3. Tax treatment of life insurance policy proceeds for premium above Rs 5 Lakh
To promote welfare by enabling taxpayers to secure a life insurance cover, exemption was allowed on receipt on maturity or surrender of policy subject to certain conditions.
Currently, the proceeds received from life insurance policies (LIP) are exempt (subject to annual premium not exceeding 10% of the sum assured) for policies issued after 01 April 2012. The condition relating to proportion of premium to sum assured, varies depending on the date of which policy was obtained.
In line with the intent of restricting investment-oriented insurance products from getting the tax exemption, the 2021 Budget withdrew the exemption on Unit Linked Policy (ULIP) proceeds where the aggregate annual premium exceeded Rs 2,50,000. However, this change did not impact other (non-ULIP) policies where the insured gets a payout on maturity of the policy.
Government proposes to further tighten the rules and therefore it is proposed that even for other LIPs issued on or after 01 April 2023 (other than ULIPs) where annual aggregate premium exceeds Rs. 5 lakhs, proceeds received on maturity/surrender of such policies (except in event of death) will not be eligible for tax exemption.
While the proceeds from above ULIPs are taxed as capital gains, the proceeds from such policies will now be taxed as "Income from other sources" at the applicable marginal tax rate applicable to individuals. Assuming no deduction is claimed at the premium payment stage, the proceeds will be taxable net of premium paid. Detailed computation mechanism for such calculation will be prescribed in due course.
4. Deduction from capital gains for purchase of house capped to Rs 10 crore
As per the existing tax rules, long term capital gains can be exempted from tax without any limits, if there is investment in a residential house property (within the prescribed period and as per specified formula). Such capital gains could have arisen on sale of residential house property held for more than 24 months or any other long-term capital assets.
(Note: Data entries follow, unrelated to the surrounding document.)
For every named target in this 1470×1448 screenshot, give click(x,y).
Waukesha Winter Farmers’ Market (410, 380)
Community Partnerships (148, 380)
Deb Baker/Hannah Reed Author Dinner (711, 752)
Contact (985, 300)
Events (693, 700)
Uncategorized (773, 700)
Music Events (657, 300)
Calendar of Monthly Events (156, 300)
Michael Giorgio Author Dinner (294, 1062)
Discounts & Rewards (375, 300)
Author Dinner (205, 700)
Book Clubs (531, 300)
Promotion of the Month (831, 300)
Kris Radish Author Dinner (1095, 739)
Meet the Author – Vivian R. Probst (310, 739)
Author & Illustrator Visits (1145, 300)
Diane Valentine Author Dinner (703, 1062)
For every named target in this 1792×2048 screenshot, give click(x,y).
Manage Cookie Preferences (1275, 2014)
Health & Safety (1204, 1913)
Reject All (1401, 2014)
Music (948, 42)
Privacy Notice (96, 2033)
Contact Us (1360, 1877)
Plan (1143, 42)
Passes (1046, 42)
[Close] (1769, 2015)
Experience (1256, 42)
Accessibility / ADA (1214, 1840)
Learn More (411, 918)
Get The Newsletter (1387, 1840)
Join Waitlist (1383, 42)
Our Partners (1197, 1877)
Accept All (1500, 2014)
From FY 2023-24, it is proposed to cap the limit of such deduction to INR 10 crores for investment in residential house property. As a result, even if the investment in the new asset is made of a value exceeding Rs. 10 crores, Rs.10 crores will be deemed to be the cost of investment made and thereby restrict the exemption from capital gains.
5. Tax Collection at Source (TCS) on remittance under Liberalized Remittance Scheme (LRS) for overseas tour packages, etc .
There is no change in TCS rate for foreign remittances made for educational purposes - funded via self or via loans through financial institutions.
However, TCS rate is proposed to be increased from 5% and to 20% for foreign remittances for overseas tour package and for any other purposes under LRS from 1 July 2023. This TCS amount can be claimed as a credit not only against any self-assessment tax payable after the year-end/ while filing the Income tax return, but can also be set-off against any advance tax payable during the year. This increase to 20% would pose cash flow challenges for many Indians who buy overseas tour packages from overseas travel agents.
Conclusion:
In summary, the Union Budget 2023 proposals continue the trend of plugging tax planning avenues used by high income taxpayers. However, with reduction of maximum tax rates for individuals to below 40%, India will now no longer appear as an outlier under the individual tax regime as compared to many emerging markets and developing economies.
[The authors are Alok Agrawal, Partner, Deloitte India, Darshil Shah, Deputy Manager, Manish Shah, Director and Sangeeta Mehta, Manager, Deloitte Haskins and Sells LLP. The views expressed are strictly personal.]